- **Pagina**
——

Het is een lastige kwestie. Het voelt zo onfatsoenlijk om van plaats te veranderen. Wij besparen elkaar de vernedering. Dapper delen we onze zeteltjes. Maar het is ondertussen ook een communautaire kwestie. Zij is Waalse. Ik weiger Vlaams en onverdraagzaam te zijn. En blijf vriendelijk en nonchalant glimlachen, terwijl ik ijverig op mijn laptop verder werk en zij… tetris speelt.

Hangjongeren

God, wat haat ik dat!

Ik haat het als mensen na vier maanden stilte plots weer wat op hun blog schrijven.

Inbroeker

De trein bolt zachtjes uit. Oost west, bijna thuis, best. Ik zet me recht, neem mijn boekentas, stap richting uitgang en zie onderwijl een politiewagen aan het huis van mijn vriend. Nog voor we goed en wel gestopt zijn, hang ik al aan de lijn met hem.
“ Dat heb je goed gezien,” zegt hij “Er is vannacht bij me ingebroken, een heel verhaal ! “
“Vertel het me zo, ik ben binnen vijf minuten daar” en met een groot en ongerust hart haast ik me naar de plaats des onheil.
Eén knuffel en vervolgens onmiddellijk zijn misdaadroman.

——

Items om tekst en elementen te lokaliseren:
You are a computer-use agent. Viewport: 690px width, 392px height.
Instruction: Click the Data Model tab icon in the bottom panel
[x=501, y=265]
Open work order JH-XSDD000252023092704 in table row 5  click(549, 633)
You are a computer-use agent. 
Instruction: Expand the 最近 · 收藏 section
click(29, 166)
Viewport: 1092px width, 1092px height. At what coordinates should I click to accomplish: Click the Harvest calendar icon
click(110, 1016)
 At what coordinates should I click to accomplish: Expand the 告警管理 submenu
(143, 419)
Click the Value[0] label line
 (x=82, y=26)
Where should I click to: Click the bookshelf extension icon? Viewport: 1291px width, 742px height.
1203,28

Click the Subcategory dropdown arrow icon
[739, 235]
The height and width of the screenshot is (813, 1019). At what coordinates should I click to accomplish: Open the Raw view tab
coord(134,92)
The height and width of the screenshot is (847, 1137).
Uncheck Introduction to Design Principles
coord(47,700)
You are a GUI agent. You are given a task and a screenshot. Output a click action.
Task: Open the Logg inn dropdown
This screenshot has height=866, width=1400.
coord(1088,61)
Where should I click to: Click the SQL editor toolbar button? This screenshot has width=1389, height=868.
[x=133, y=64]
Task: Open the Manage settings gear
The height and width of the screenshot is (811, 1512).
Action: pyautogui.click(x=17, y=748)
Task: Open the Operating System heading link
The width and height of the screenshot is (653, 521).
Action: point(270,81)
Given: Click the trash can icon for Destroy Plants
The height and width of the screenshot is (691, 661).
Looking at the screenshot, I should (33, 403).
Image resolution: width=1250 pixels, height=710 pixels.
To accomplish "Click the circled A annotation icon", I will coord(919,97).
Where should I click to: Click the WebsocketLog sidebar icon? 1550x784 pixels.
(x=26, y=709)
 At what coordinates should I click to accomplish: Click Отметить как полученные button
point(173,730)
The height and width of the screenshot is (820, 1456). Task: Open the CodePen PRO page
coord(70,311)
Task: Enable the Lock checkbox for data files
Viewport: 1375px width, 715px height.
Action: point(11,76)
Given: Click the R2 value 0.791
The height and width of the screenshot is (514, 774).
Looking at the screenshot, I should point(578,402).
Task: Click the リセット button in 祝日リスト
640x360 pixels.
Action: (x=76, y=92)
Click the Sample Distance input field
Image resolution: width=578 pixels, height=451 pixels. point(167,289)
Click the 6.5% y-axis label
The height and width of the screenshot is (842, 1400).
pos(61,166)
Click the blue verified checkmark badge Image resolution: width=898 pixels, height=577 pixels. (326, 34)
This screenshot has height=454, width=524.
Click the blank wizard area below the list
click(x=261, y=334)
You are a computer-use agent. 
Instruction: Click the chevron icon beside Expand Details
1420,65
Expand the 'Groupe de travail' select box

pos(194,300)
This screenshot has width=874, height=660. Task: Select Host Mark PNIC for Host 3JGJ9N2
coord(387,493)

——

- **Instructies**
**A.** Wat ziet de ik-figuur in de blogtekst bij het huis van de vriend staan?
**B.** Neem uit de blogtekst letterlijk het stuk over van "God, wat haat" tot en met "onmiddellijk zijn misdaadroman.".
**C.** Vat de blogtekst samen in drie zinnen.
De items spelen hierbij geen enkele rol.

- **Antwoorden per opdracht**
**A.** Een politiewagen.

**B.**
God, wat haat ik dat!

Ik haat het als mensen na vier maanden stilte plots weer wat op hun blog schrijven.

Inbroeker

De trein bolt zachtjes uit. Oost west, bijna thuis, best. Ik zet me recht, neem mijn boekentas, stap richting uitgang en zie onderwijl een politiewagen aan het huis van mijn vriend. Nog voor we goed en wel gestopt zijn, hang ik al aan de lijn met hem.
“ Dat heb je goed gezien,” zegt hij “Er is vannacht bij me ingebroken, een heel verhaal ! “
“Vertel het me zo, ik ben binnen vijf minuten daar” en met een groot en ongerust hart haast ik me naar de plaats des onheil.
Eén knuffel en vervolgens onmiddellijk zijn misdaadroman.

**C.** De ik-figuur deelt dapper de zeteltjes met een Waalse vrouw en blijft vriendelijk glimlachen, terwijl zij tetris speelt. Daarna spreekt de ik-figuur een hekel uit aan mensen die na vier maanden stilte plots weer iets op hun blog schrijven. Bij het uitstappen uit de trein ziet de ik-figuur een politiewagen aan het huis van een vriend bij wie die nacht is ingebroken, en haast zich daarheen.